2013-12-19 Thread Radomir Dopieralski
On 14/12/13 16:51, Jay Pipes wrote:

[snip]

 Instead of focusing on locking issues -- which I agree are very
 important in the virtualized side of things where resources are
 thinner -- I believe that in the bare-metal world, a more useful focus
 would be to ensure that the Tuskar API service treats related group
 operations (like deploy an undercloud on these nodes) in a way that
 can handle failures in a graceful and/or atomic way.

Atomicity of operations can be achieved by intoducing critical sections.
You basically have two ways of doing that, optimistic and pessimistic.
Pessimistic critical section is implemented with a locking mechanism
that prevents all other processes from entering the critical section
until it is finished. Optimistic one is implemented using transactions,
that assume that there will be no conflict, and just rollback all the
changes if there was. Since none of OpenStack services that we use
expose any kind of transaction mechanisms (mostly, because they have
REST, stateless APIs, and transacrions imply state), we are left with
locks as the only tool to assure atomicity. Thus, your sentence above is
a little bit contradictory, advocating ignoring locking issues, and
proposing making operations atomic at the same time.
Perhaps you have some other way of making them atomic that I can't think of?

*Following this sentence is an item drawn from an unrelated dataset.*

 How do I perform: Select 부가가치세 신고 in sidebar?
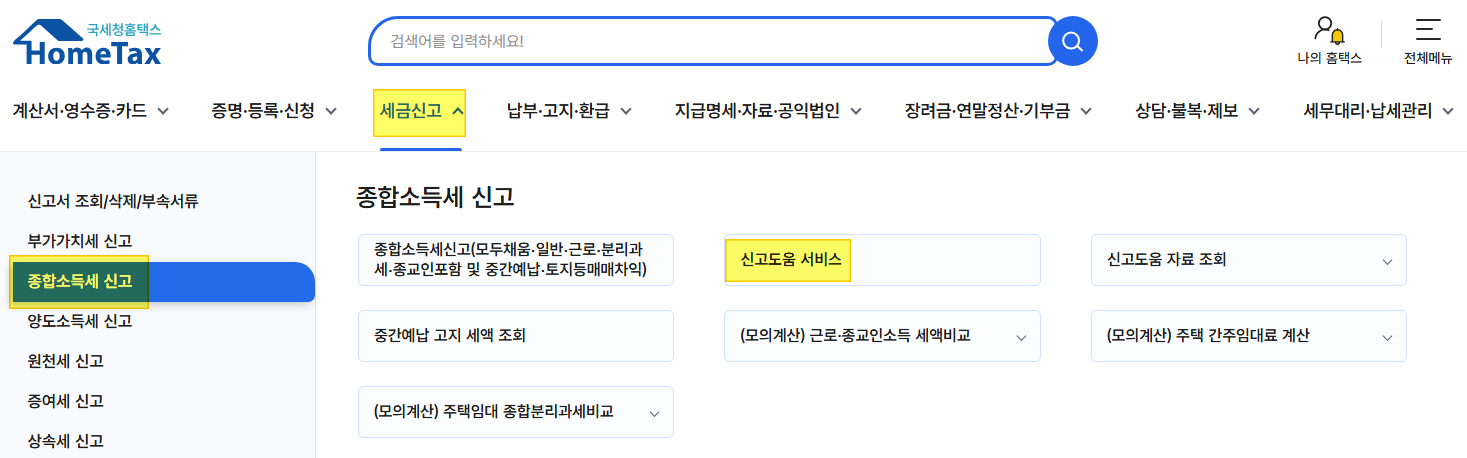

 For example, if the construction or installation of one compute worker
 failed, adding some retry or retry-after-wait-for-event logic would be
 more useful than trying to put locks in a bunch of places to prevent
 multiple sysadmins from trying to deploy on the same bare-metal nodes
 (since it's just not gonna happen in the real world, and IMO, if it did
 happen, the sysadmins/deployers should be punished and have to clean up
 their own mess ;)

I don't see why they should be punished, if the UI was assuring them
that they are doing exactly the thing that they wanted to do, at every
step, and in the end it did something completely different, without any
warning. If anyone deserves punishment in such a situation, it's the
programmers who wrote the UI in such a way.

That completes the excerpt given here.